Мать после минутного колебания согласилась - видно, чтобы не вызвать в Марийке подозрений.
Они шли по пустой притихшей улице, говорили полушепотом - город был стиснут чужой властью и чужой силой, люди затаились, оглушенные резкой, лающей речью, убитые висевшими там и сям грязно оттиснутыми приказами, и полушепот вошел в обиход - словно кто-то мог подслушать, покарать за что-то… Да ведь Марийка знала, куда идет с матерью, по уловленным ею обрывкам фраз Остапа Мироновича она поняла: Анечка - звено какой-то тайной системы, заведомо созданной в городе и, очевидно, уже действующей в неведомых для Марийки глубинах. Она шла, и в груди у нее все замирало, и она, как мать, тоже напряженная, подозрительно всматривающаяся в затворенные окна домов, говорила полушепотом, будто их могли подслушать…
Они дошли до самого Вишневого переулка, его дома и дворы, взбирающиеся на гору, к одиноко стоящему зданию школы, покойно утопали в порыжевшей листве садков, убранных яблонь, только кое-где виднелись чудом уцелевшие поздние плоды антоновки, а воздух был стеклянно чист, по-сентябрьски пахло прелью, пылью, дымком. Марийка забылась на минуту - и так ясно, чисто предстало, как они с Юлькой идут в школу, беззаботно покручивая непроливашками в вязаных мешочках, шнурки ровными колечками ложатся на указательный палец; с началом учебного года всегда были связаны эти запахи прели, пыли, дымка - в садах и огородах жгли ботву, сухой бурый лист, и этот переулочек, потонувший в деревьях и кустах, так что дома еле проглядывали из-за них, вел в школу. Она и сейчас виднелась на горе в слюдяном осеннем небе, и Марийке стоило большого труда вернуться к страшной реальности: в этом году не было первого звонка, а была война, и что таит сейчас вон тот домик, ушедший в золотое сентябрьское свечение?

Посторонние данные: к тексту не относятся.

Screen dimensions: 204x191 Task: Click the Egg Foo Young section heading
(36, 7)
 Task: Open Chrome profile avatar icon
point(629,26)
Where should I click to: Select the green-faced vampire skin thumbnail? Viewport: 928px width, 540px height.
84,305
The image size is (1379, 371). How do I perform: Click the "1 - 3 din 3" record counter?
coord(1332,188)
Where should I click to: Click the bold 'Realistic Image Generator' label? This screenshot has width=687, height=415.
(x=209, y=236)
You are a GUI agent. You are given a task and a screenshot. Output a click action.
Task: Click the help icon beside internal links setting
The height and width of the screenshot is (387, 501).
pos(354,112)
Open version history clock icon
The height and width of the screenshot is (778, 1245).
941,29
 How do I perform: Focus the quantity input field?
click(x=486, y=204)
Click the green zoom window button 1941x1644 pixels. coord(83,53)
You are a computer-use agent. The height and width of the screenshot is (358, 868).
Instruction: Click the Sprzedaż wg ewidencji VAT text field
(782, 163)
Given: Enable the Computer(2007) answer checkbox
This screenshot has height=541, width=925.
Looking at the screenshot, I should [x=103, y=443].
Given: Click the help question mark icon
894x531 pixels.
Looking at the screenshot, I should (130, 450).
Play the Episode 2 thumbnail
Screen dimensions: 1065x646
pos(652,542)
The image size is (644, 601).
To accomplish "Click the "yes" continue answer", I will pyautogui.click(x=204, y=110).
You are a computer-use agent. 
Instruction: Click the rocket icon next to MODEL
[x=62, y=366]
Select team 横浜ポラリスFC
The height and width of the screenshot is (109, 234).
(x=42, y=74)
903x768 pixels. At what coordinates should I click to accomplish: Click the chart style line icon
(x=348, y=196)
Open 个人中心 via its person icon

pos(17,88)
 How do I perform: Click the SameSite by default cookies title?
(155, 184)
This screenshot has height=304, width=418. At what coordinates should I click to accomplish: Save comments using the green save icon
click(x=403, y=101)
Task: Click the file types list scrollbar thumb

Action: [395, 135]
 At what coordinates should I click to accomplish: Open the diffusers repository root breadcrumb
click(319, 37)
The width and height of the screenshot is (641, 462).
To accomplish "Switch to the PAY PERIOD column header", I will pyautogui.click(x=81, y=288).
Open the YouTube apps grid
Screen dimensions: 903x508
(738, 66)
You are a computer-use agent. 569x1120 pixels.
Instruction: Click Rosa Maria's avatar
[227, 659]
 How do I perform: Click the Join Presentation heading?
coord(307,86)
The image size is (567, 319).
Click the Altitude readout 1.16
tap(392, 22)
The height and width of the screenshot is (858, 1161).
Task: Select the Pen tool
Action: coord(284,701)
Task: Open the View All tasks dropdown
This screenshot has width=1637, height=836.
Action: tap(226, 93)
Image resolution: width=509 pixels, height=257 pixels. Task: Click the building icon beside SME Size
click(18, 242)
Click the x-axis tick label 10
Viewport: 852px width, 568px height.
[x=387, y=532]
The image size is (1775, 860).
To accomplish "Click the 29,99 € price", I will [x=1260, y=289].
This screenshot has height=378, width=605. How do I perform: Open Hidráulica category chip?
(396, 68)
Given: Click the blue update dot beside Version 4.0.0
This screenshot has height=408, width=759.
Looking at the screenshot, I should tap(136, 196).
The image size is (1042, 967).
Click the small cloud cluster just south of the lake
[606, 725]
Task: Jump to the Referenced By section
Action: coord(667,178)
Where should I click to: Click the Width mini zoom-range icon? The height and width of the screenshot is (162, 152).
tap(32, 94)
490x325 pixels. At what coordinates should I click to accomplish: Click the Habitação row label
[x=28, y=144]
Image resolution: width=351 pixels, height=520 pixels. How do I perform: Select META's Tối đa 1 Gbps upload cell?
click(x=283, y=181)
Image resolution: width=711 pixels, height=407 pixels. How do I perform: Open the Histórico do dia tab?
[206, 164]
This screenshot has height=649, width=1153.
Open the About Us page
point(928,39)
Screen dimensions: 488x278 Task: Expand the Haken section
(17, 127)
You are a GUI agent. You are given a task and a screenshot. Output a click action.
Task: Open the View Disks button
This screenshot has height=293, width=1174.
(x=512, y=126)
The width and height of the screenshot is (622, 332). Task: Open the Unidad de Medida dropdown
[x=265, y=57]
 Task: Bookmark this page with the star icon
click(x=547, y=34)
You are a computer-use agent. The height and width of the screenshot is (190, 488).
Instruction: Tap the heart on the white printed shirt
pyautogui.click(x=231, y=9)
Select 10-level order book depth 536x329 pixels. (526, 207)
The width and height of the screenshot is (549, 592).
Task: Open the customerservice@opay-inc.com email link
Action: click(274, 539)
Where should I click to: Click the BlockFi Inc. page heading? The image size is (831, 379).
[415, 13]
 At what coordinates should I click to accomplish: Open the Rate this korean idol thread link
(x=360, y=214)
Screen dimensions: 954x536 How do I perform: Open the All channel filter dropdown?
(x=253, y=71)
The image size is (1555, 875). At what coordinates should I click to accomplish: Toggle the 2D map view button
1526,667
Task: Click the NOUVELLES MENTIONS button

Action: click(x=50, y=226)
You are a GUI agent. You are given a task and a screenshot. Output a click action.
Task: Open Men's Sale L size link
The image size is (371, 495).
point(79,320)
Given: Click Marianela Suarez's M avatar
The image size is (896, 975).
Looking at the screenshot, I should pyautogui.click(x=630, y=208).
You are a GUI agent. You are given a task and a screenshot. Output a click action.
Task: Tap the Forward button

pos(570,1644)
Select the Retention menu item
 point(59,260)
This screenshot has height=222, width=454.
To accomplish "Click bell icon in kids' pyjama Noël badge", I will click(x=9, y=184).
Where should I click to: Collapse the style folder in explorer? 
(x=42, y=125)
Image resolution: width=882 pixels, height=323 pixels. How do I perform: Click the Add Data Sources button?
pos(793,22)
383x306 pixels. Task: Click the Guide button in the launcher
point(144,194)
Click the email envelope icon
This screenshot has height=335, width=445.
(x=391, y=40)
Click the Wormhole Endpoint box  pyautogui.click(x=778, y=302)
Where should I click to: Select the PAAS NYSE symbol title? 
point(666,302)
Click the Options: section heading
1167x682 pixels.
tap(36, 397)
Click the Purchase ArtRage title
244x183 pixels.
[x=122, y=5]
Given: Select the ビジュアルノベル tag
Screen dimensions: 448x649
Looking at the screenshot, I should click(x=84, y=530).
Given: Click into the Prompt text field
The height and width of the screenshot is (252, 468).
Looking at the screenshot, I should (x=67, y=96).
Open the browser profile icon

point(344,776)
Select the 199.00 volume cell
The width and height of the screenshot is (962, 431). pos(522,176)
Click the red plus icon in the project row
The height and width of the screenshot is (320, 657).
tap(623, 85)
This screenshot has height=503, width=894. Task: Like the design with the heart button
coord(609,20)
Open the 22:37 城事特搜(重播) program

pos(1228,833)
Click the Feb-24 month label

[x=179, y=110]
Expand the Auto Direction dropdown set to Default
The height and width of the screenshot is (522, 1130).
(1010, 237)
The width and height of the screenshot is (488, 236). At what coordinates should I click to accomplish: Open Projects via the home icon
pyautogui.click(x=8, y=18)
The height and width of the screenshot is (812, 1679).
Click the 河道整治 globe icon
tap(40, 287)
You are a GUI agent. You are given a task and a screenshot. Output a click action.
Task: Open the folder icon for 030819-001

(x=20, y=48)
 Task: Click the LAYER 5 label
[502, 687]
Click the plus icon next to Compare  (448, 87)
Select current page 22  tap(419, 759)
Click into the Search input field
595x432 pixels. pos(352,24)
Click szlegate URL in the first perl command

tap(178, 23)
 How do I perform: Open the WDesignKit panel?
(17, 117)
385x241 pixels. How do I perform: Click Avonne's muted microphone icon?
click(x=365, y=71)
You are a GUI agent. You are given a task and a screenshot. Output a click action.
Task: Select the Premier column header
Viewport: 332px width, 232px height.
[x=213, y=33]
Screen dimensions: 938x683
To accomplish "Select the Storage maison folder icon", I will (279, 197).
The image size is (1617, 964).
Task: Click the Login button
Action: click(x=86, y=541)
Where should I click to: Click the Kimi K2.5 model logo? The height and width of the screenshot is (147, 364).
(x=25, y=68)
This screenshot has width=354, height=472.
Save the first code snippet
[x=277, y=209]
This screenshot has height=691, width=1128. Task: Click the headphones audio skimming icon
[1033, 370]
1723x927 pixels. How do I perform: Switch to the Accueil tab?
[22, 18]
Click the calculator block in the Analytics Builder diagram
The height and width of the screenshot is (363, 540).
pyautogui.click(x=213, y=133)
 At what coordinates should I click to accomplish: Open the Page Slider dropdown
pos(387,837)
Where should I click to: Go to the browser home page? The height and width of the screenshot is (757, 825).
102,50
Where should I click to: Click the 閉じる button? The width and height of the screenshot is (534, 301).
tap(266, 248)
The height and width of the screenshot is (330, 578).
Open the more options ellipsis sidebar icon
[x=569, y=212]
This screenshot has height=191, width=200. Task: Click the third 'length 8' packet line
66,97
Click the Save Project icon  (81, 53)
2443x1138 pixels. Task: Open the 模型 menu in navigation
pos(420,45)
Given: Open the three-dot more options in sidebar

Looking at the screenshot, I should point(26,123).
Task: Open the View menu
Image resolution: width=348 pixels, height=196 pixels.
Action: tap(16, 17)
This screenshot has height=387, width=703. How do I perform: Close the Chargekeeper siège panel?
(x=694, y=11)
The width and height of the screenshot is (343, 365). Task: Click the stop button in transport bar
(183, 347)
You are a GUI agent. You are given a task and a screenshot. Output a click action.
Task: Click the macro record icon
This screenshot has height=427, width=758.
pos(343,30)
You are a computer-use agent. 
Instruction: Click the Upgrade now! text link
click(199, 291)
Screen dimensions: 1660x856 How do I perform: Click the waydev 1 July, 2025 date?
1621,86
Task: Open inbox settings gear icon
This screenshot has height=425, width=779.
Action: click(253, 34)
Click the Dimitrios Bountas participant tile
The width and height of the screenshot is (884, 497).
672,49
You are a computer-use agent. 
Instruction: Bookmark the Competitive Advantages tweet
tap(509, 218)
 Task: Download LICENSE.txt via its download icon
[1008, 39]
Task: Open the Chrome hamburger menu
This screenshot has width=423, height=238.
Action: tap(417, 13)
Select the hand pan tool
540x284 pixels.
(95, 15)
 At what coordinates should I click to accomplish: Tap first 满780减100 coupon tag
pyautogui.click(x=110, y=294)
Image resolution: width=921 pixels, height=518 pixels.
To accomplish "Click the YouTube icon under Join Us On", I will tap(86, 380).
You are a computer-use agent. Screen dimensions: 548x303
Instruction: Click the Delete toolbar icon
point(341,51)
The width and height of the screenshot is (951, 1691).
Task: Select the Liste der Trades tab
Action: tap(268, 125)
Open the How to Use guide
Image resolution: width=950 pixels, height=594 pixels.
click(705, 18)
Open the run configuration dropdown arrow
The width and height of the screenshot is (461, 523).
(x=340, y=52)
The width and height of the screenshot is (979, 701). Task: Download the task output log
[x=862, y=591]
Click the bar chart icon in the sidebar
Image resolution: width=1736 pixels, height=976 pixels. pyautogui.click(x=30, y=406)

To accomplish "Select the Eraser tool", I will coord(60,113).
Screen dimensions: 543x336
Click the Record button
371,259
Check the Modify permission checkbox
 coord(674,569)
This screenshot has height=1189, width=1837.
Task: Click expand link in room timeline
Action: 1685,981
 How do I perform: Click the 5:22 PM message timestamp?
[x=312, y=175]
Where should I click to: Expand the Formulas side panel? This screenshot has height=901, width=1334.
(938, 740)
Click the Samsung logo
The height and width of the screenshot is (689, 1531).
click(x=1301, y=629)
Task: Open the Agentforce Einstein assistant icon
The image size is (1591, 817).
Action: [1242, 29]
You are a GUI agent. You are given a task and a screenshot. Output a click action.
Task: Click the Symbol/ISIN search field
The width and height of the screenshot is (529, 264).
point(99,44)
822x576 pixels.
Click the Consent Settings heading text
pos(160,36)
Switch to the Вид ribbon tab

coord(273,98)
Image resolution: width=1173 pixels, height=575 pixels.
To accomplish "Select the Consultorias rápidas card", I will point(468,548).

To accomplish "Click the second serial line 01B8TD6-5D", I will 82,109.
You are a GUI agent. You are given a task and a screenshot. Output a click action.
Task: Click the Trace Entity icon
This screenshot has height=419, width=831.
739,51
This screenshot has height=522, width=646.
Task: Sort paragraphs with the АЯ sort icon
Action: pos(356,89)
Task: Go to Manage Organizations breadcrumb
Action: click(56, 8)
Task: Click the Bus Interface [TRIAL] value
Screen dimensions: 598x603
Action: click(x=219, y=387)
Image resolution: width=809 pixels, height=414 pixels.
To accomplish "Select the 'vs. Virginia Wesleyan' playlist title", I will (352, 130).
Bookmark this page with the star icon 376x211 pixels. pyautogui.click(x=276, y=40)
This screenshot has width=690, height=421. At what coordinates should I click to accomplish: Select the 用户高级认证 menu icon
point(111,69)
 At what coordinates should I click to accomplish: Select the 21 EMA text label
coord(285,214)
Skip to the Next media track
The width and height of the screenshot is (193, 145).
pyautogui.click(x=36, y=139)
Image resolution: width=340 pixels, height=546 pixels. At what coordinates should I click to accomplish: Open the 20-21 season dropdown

- Зина, - осторожный голос донесся из-за тына углового двора.
Марийка вздрогнула и увидела между сухими прутьями знакомое старое женское лицо с низко надвинутым на лоб платком - из-под него смотрели остерегающие глаза.
- Не ходить до Анечки, Анечки нема - нимци узяли. Туды хто зайде, назад не вертаеться - засада там.
Тонко, тонко запиликало у Марийки в голове, она взглянула на мать - лицо Зинаиды Тимофеевны побелело как мел, губы прошевелились невесомо, шелестяще:
- Спасибо, тетка Мария…
- Идить, идить, бо буде не знаю що…
Темное морщинистое лицо женщины исчезло, Зинаида Тимофеевна мучительно раздумывала над чем-то, а Марийка косила глаза в конец переулка, где средь домов и деревьев рыжевато светилось солнце… Немцы взяли Анечку. Вон там, в том домике, опутанном паутиной тайны.